病医院も経営努力を怠ると倒産してしまう厳しい時代になりました。政府による医療費抑制、社会保険改革など、病医院経営にとって厳しい向かい風が強まるばかりです。
一方、一人医療法人が認められるようになり、個人医師でも法人化が可能となり、税制上の恩恵を受けられることになりました。
病医院経営にとっても、企業経営と同じく、法律、会計、労務など総合的な知識から判断することが肝要です。
医療法人とは医療法の規定に基づき病院、医師もしくは歯科医師が常勤する診療所又は介護老人保険施設を開設しようとする社団又は財団をいい、医療法人には医療法人社団と医療法人財団があります。
医療法人社団
医療法人社団とは、複数の者が出資して設立する法人で、出資者は社員となって、出資額に応じて出資持分を有し、退社、解散の際に持分に応じて払戻・分配を受けることができます。
また、出資者でなくて社員となることも可能です。医療法人の社員とは、資金を拠出した出資社員と、資金を拠出していない無出資の社員あるいは無形の信用出資社員といった形のものが存在しているのです。
医療法人財団
医療法人財団とは、個人又は法人が無償で寄附した財産に基づいて設立した法人であり、寄附者に対しても持分を認めず、解散時には理事会で残余財産の処分方法を決定して、都道府県の許可を得て処分します。
一人医師医療法人
一人医師医療法人とは、医師が一人又は二人常勤するような診療所を開設する法人をいいます。

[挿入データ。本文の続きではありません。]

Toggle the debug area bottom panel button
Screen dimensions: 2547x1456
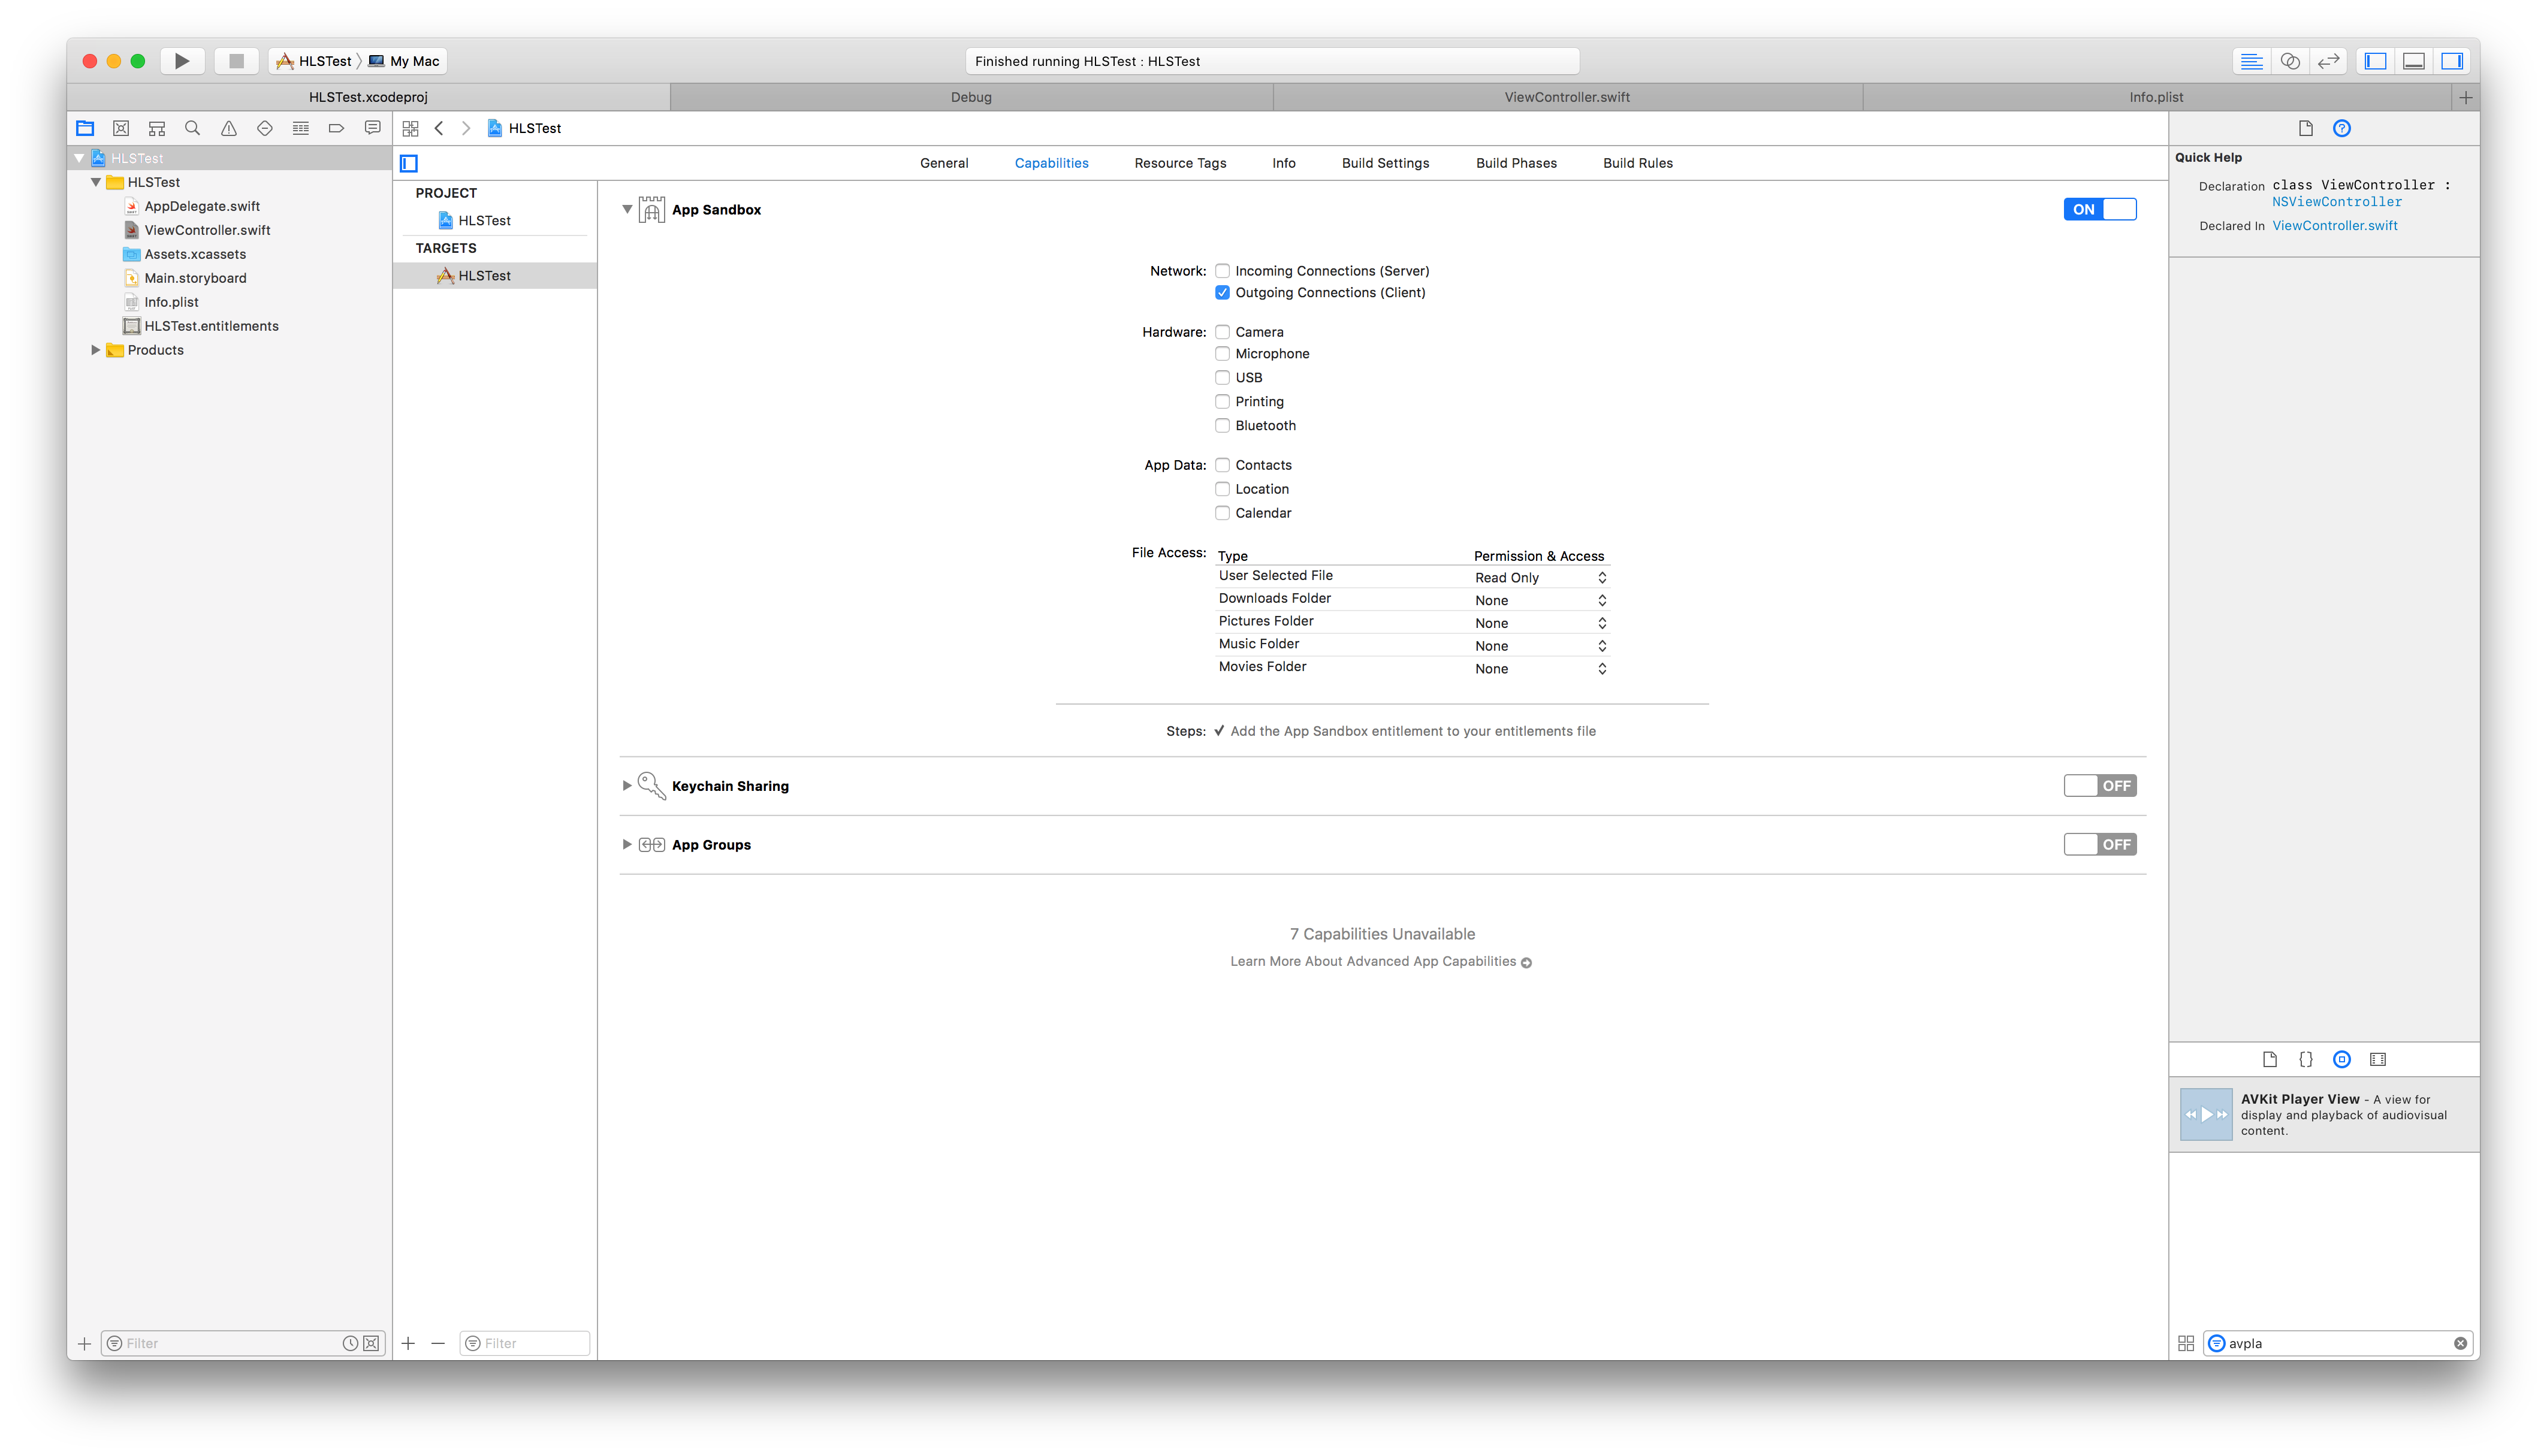(2413, 61)
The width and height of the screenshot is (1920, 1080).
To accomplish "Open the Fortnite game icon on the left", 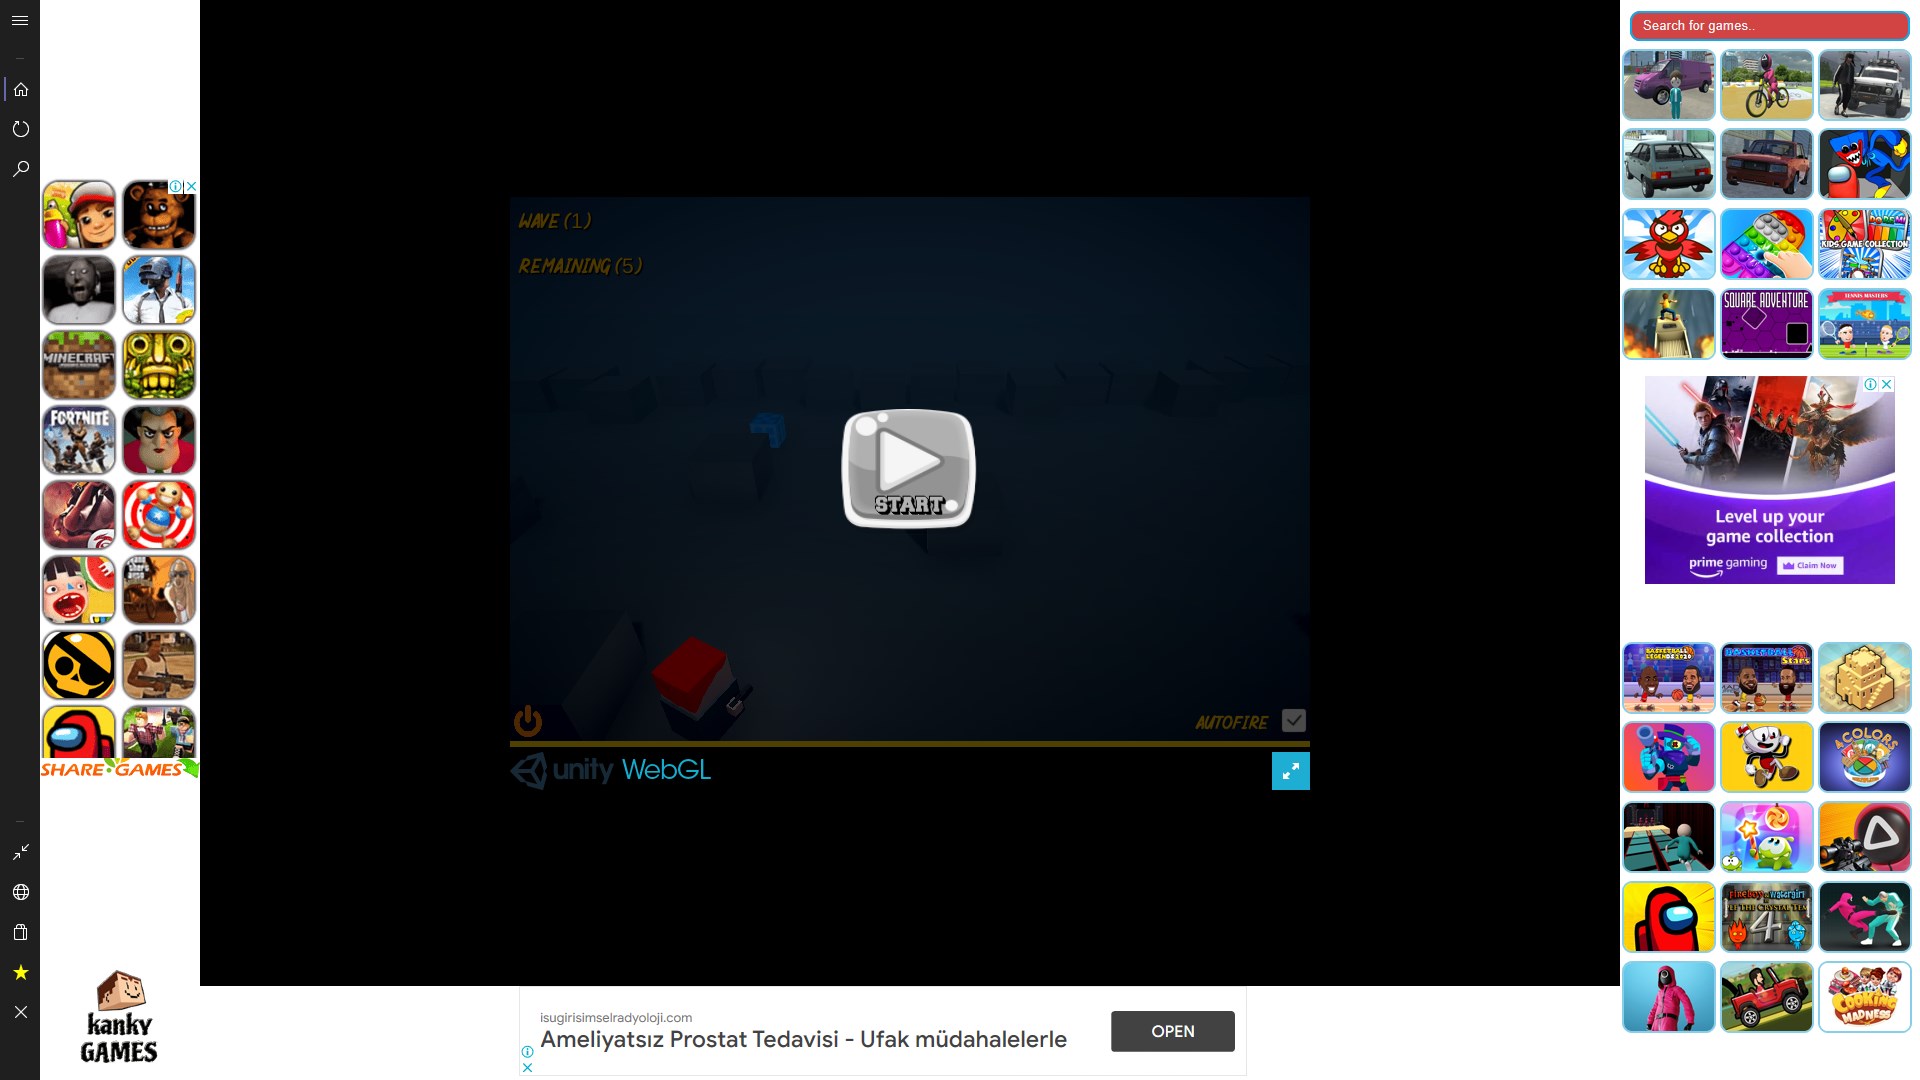I will pyautogui.click(x=79, y=440).
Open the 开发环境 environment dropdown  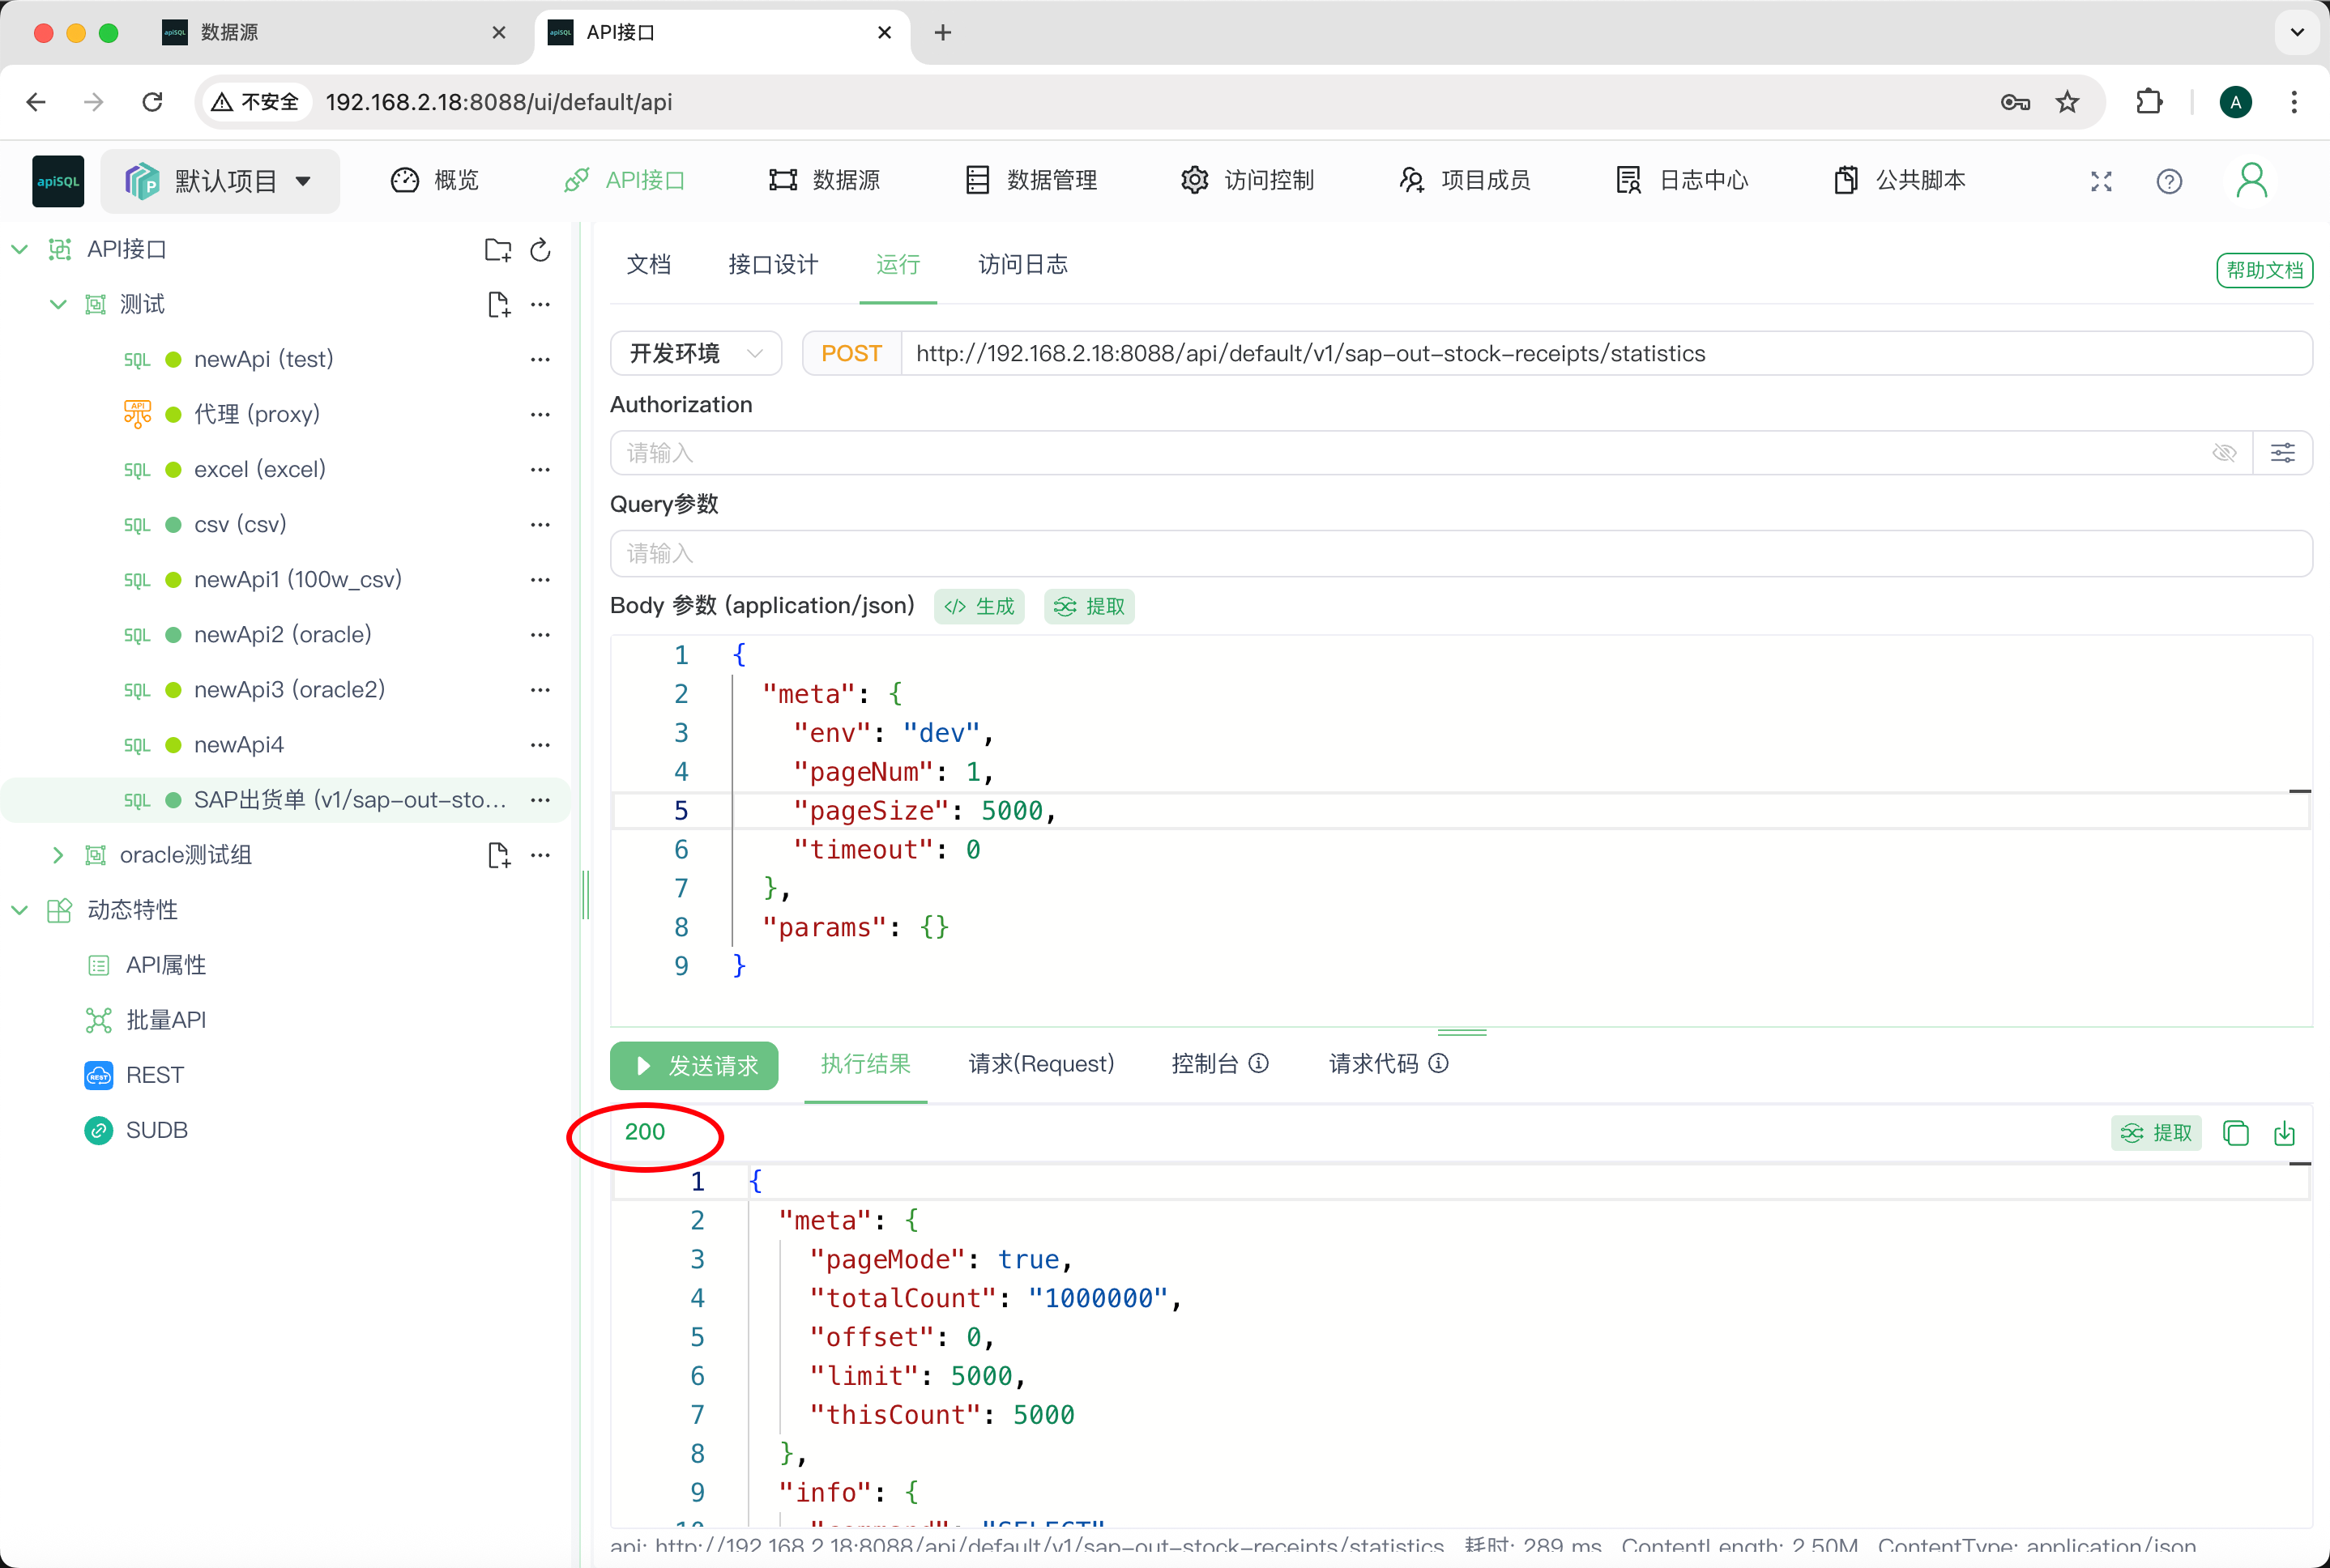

昭和60年の医療法改正により、従来医師もしくは歯科医師が三人以上常勤している診療所が対称だったものが、要件を緩和して一人又は二人常勤になりました。
特定医療法人
特定医療法人とは、公益性が高いと認定された持分の定めのない社団法人又は財団法人で、所定の申請書を所轄税務署長を経由して財務大臣に提出して、承認を受けた法人をいい、法人税法上公益法人の収益事業と同様22%の軽減税率の適用が受けられます。
特別医療法人
特別医療法人とは、公益性の高い医療法人として、医療法に位置づけられたものであり、特定医療法人とも異なるものをいいます。
その特徴としては、地域医療支援病院の開設主体になれることや、収益事業ができる点にあります。